Analysts at the Texas Public Policy Foundation and Texans for Fiscal Responsibility argue the first thing the Texas Legislature should do is lower taxes and return much of the historic $27 billion surplus to taxpayers.

Democrats’ approach in Washington, D.C., to increase taxes, the groups argue, is one of the worst approaches to take.

“Americans are struggling in the Biden economy,” TPPF Chief Economist Vance Ginn said. “Consumer expectations about the economy have dropped to the lowest in nearly a decade. Small business sentiment is at a 48-year low. Even as the Biden administration is stuck on how to define a ‘recession,’ Americans feel this depressed economy. This stagflation on steroids hasn’t been seen in a generation and it is the direct result of the economic policy disaster coming out of D.C.

“Instead of increasing corporate welfare, raising the national debt, and likely driving inflation higher, the answer should be to reduce the cost of doing business by reducing spending and eliminating job-killing regulations, which is a proven recipe for prosperity.”

The state’s historic $27 billion surplus, which Texans for Fiscal Responsibility’s Jeramy Kitchen describes as “over-collected taxpayer dollars,” should be returned to taxpayers, especially in the form of property tax relief.

Gov. Greg Abbott’s pledge that a “very large property tax cut is coming next session” came after legislation to enact meaningful property tax reform was blocked in the Republican-controlled House last legislative session.

The bill, introduced by state Sen. Tom Oliverson, R-Cypress, was based on a TPPF proposal to reduce, and eventually eliminate, residential property taxes. After seven years in office, Abbott found himself at odds with conservatives after it failed to pass and property taxes continued to rise.

TPPF’s "Lower Taxes, Better Texas" plan devised a way to eliminate property taxes over time by using excess state revenue to pay down local school taxes. Public school district taxes constitute the largest portion of property tax bills. A new tax structure, if implemented, would move toward funding local governments primarily through sales tax revenue.

The proposal would “eliminate property taxes for every Texan by 2033 or sooner, while also making structural changes to the system that prevent year-to-year spikes in tax bills and rein in irresponsible local governments,” it states.
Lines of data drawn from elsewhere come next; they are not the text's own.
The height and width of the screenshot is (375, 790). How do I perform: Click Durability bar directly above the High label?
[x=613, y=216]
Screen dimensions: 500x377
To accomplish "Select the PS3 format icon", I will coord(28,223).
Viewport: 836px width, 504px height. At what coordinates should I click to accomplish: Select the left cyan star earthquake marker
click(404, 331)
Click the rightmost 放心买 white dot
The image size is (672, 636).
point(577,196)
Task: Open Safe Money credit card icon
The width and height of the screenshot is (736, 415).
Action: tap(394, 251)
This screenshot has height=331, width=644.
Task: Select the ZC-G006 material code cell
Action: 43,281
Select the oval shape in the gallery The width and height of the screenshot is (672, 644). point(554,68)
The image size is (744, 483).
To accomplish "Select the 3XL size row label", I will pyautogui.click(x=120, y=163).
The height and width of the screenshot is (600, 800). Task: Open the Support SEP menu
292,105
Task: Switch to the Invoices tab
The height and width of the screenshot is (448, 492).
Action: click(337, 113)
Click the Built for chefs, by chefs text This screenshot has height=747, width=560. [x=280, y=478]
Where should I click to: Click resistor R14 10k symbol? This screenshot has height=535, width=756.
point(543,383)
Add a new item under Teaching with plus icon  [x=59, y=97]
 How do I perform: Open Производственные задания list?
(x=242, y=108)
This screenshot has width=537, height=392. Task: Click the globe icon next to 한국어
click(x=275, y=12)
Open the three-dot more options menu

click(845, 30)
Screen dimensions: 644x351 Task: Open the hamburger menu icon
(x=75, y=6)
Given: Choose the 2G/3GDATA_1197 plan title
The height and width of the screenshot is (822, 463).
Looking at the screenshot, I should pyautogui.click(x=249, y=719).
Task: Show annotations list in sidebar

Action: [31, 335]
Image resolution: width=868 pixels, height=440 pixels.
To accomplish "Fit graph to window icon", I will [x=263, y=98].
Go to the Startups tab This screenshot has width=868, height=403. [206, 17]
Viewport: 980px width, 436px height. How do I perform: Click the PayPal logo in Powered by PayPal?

“Texans will never experience the peace of mind that comes with owning their home until property taxes are eliminated," Ginn said. "Until then, Texans are simply renting their home from the government, always with the fear that taxes could become so exorbitant they can no longer afford to stay.”

The Tax Foundation notes that Texas’ tax structure relies heavily on property taxes in lieu of other major tax categories like not having a personal state income tax.

“This often involves greater devolution of authority to local governments, which are responsible for more government services than they are in states with greater reliance on state-level revenues,” it states.

Homeowners in Texas currently pay the sixth-highest property taxes in the U.S., with many seeing double digit increases in their bills in one year.

Texans for Fiscal Responsibility president Tim Hardin told The Center Square that property taxes have increased nearly 200% in the last 20 years, “with no sign of stopping.” The “historic property tax reform” touted during the 2019 legislative session “has resulted in no tax relief for anyone,” he said.

“Our tax problems can be solved the same way that we have to solve our personal budgets: cut spending. Not slow the rate of growth of spending,” he said, but “actually cut spending and reduce the size of government.

“We are literally drowning in surplus dollars and the legislature is already looking for ways to use that to grow government. Texans must demand our money back in the form of property tax relief and a significant reduction in the size of our government.”

The group has proposed the “Texas Prosperity Plan” to reform the state budget process. It includes banning taxpayer-funded lobbying, passing meaningful property tax reform, and freezing the state budget. The state budget has quintupled since 1990 and is on track to triple since 2000, Hardin said, as Texas’ population has increased by 40% over the past 20 years.

In the meantime, Kitchen is encouraging taxpayers to demand their local officials adopt “no new revenue rates” as next year’s operating budgets are currently being finalized.